● 本文:
┄┄┄┄┄┄┄┄┄┄┄┄┄┄┄┄┄┄┄┄

NHK-FM マイ・セレクション('87.8.24)

  • (『路地裏の少年』が終わって)・・・・

    1976年の春に出たアルバム『生まれたところを遠く離れて』から 『路地裏の少年』でした。
    このアルバムが出た時は僕はもう23歳で。
      さて、次のアルバムはだから当然1977年、24歳になっていたわけですが、 『ラブ・トレイン』というアルバムを作りました。
    なんか、久々に、なんか敬語でしゃべるから、なんかいつもは 「お前よー」とか言っているのに、「なりました」とか言っているから、なんか舌が、えー、うまく回りませんが・・・。

     えー、『ラブ・トレイン』を作ってー、コンサートをやった頃はまだやはりバンドもなくって・・・。
    『愛奴』というグループが解散して、今ずっと一緒にやっている、えー町支君と二人でライブハウスをまだ生ギターで回っていたんだけど・・・。
    当時やっぱりねぇ、あのー、ほんとに、売れていない。
    だからどっかライブハウスに行くといっても経費が出ないっていうんで、マネージャーが一人付いて俺が一人行くか、一緒に生ギター・バッキング、て形で町支君が来るか。
    二人分の予算が無い、ていうんでねぇ。えー、町支君がマネージャー兼バッキング・ギタリストをやってた、ていうのは結構長くて・・・。
     
    例えばラジオ局に行って町支くんが、
    「浜田のマネージャーの町支です。」
    とか言ってねぇ、ギャラをもらって、領収書を書いた後、自分がギターを出して、俺のバックでコーラスとギターを弾く、という寂しい状況があってねぇ、
    俺が声が出なくなると彼が駆けずり回って、あのー、針の医者を探してくれたりねぇ。

┄┄┄┄┄┄┄┄┄┄┄┄┄┄┄┄┄┄┄┄

● 抽出記録:
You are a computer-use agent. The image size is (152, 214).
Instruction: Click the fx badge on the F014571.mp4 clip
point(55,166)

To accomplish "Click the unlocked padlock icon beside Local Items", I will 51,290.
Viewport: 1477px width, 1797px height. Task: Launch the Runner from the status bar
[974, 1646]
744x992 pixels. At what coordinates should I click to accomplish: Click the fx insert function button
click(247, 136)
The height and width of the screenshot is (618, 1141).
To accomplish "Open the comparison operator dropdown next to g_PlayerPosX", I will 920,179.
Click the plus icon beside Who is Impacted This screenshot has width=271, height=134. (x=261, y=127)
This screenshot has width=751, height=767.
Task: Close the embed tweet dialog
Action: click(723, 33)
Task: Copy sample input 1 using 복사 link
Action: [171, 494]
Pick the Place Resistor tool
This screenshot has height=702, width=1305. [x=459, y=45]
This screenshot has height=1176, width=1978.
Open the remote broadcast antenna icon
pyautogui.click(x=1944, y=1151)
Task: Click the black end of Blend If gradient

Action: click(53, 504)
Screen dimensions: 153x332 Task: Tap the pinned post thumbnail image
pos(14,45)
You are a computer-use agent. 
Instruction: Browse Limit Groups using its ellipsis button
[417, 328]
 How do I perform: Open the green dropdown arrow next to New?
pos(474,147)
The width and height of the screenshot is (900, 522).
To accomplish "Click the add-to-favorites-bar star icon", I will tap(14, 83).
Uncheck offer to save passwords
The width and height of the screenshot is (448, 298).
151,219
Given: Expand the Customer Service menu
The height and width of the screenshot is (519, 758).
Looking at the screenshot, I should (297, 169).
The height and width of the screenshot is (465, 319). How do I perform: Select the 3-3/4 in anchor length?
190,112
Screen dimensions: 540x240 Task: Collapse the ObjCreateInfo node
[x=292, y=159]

┄┄┄┄┄┄┄┄┄┄┄┄┄┄┄┄┄┄┄┄

● 課題:
次の(a)〜(c)が本文の内容と一致するか、それぞれ「はい」または「いいえ」で答え、判断の決め手となる本文の語句を正確に引用してください。
(a) 『路地裏の少年』は1976年の春に出たアルバムに収められている。
(b) 『ラブ・トレイン』を作った頃には、すでにバンドがあった。
(c) 町支君はマネージャーとバッキング・ギタリストを兼ねていた。

● 解答:
(a) はい。「1976年の春に出たアルバム『生まれたところを遠く離れて』から 『路地裏の少年』でした。」
(b) いいえ。「『ラブ・トレイン』を作ってー、コンサートをやった頃はまだやはりバンドもなくって」
(c) はい。「町支君がマネージャー兼バッキング・ギタリストをやってた」